Why, you ask, are grandparents hiding out until January 1,
2020?
Is it because they gave their three-year-old grandson that fire truck he
loves with the VERY LOUD siren and his parents are steaming mad? While that generational
payback may not have been appreciated, the answer is more sinister.
It’s because Congress and President Trump put a temporary target
on some older Americans that only lasts until the first clock-tick of 2020.
Only those oldsters with significant IRAs they are leaving
to their children and grandchildren need worry. Congress established IRAs (Individual
Retirement Accounts) in 1974 to help workers save for retirement.
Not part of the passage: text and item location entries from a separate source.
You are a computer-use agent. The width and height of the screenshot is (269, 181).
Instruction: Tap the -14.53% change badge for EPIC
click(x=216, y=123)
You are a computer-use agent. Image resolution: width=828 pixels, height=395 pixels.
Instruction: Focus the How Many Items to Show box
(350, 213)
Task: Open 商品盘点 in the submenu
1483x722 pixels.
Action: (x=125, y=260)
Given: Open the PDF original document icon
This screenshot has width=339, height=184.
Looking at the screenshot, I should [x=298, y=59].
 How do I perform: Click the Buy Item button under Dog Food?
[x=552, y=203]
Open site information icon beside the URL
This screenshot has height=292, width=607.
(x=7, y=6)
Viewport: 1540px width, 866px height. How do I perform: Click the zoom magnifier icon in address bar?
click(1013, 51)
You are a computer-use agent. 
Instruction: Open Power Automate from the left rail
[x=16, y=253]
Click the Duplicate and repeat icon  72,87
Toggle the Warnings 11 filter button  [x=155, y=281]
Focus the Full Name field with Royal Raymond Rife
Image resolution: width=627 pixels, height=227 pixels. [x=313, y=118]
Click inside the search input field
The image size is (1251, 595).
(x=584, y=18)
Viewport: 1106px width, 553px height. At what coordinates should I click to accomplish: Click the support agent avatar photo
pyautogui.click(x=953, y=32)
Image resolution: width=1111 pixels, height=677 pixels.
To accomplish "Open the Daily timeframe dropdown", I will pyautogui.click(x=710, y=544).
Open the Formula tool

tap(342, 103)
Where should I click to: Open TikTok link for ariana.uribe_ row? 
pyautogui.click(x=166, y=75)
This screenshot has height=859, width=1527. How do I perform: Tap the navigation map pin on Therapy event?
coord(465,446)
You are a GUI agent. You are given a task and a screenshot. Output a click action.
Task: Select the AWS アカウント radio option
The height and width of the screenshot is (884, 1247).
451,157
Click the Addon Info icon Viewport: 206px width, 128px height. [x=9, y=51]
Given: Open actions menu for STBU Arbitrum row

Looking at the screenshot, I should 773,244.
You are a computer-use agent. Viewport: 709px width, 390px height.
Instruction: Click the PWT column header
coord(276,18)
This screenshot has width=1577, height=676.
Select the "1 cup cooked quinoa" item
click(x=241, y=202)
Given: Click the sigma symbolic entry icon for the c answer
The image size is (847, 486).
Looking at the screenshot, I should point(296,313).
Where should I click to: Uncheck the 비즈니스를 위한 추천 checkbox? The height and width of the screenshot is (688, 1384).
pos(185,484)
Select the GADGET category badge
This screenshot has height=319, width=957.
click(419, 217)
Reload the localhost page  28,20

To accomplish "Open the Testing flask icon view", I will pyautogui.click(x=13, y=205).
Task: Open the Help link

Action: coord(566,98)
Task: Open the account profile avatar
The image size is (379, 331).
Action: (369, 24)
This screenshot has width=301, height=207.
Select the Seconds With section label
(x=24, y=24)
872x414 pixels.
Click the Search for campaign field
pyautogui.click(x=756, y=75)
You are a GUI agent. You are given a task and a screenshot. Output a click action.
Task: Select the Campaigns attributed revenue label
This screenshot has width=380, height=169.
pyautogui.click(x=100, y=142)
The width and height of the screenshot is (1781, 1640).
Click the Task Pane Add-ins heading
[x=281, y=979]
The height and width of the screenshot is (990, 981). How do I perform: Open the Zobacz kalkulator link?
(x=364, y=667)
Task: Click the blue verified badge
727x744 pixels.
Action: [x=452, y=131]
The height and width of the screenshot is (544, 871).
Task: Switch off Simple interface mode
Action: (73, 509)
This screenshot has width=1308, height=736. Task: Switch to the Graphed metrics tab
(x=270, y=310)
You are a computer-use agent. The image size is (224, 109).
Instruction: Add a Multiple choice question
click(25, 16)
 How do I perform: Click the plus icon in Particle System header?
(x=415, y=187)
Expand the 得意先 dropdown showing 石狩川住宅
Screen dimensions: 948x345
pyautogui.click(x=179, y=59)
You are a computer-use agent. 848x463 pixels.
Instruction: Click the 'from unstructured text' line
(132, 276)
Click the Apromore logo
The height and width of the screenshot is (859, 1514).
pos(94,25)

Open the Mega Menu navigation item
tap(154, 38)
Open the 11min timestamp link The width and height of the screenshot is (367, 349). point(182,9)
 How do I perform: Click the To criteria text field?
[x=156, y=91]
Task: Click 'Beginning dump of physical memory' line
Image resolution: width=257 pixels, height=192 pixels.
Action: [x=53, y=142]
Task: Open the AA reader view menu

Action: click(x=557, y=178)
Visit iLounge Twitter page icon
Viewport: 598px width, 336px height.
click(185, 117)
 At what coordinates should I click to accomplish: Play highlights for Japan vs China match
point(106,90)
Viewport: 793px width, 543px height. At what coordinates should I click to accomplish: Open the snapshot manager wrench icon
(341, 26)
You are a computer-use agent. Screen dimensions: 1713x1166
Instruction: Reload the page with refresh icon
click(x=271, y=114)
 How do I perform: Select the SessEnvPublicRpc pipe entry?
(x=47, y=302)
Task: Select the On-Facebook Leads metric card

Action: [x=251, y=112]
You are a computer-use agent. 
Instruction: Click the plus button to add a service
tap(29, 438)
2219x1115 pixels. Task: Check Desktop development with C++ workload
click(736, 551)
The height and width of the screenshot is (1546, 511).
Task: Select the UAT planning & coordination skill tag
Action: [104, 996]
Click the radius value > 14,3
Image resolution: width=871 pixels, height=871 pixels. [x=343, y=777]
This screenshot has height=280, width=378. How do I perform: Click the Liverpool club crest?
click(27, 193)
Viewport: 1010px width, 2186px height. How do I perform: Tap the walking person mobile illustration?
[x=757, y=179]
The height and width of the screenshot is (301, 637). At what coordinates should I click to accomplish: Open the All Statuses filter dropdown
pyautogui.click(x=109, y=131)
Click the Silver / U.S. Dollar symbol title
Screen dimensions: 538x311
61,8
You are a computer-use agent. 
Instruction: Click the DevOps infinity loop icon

Lawyers did
what lawyers are paid to do and found ways for wealthy individuals to use their
IRAs as estate-planning devices to minimize taxes and pass on the maximum
amount to heirs.
How so?
Under the old rules, if you bequeath your IRA to your
grandchild, the minimum they must withdraw each year is based on life expectancies.
The rules are complicated, especially with multiple beneficiaries, so I’ll
gloss over the details and move right to a simplified example:
Grandma’s IRA is worth $1.0 million bucks. She leaves it to
her twelve-year-old grandchild. Under 2019 rules, the kid must take out a
minimum distribution the first year of $14,124. And each year thereafter the
child will need to take out similar amounts (the amount depending on investment
returns). For simplicity, let’s just call it $14,000 a year adjusted for
inflation for life. That’s the minimum, the beneficiary can withdraw it faster
if they choose.
Under the new rules, non-spousal IRAs inherited after
December 31, 2019 must be distributed within 10 years. (There are a few
exceptions, one of which is that the ten years doesn’t start until the child of
the IRA hold becomes an adult). So, in our example, Grandma dies and our
12-year-old grandchild must take all the money out by the time she is 22! If
done evenly, that means $100,000 a year (adjusted for investment returns).
Talk about an early tax bite (which is why Congress added the
provision; they wanted to pay for other things they wanted).
But that’s not the only complication: How are colleges going
to look at financial aid for a kid with an inherited IRA that they must draw down?
Worse, if Grandma structured it so the kid could only take the minimum
distribution until they were (say) age 35 (when Grandma hoped the child would
be mature enough to have access to all the money) it’s a financial disaster. There
is no minimum distribution until the end of ten years and the child must take
it all! Uncle Sam is rubbing his fingers in delight because the highest tax
rates will apply to most of that $1 million.
But, if Grandma just happened to die before the end of 2019.
These problems go away.
So wary grandparents and parents across the land are booking
last minute trips to destinations kept secret from the family. Or they’re holing
up in that bunker they built in the 1950s to save the family from nuclear
attack. Or the new one constructed for the Zombie Wars.
Rather than considering ways to bump off Grandma, it might
be prudent to check the estate plan and get those high-priced lawyers working
on the next best way to avoid taxes.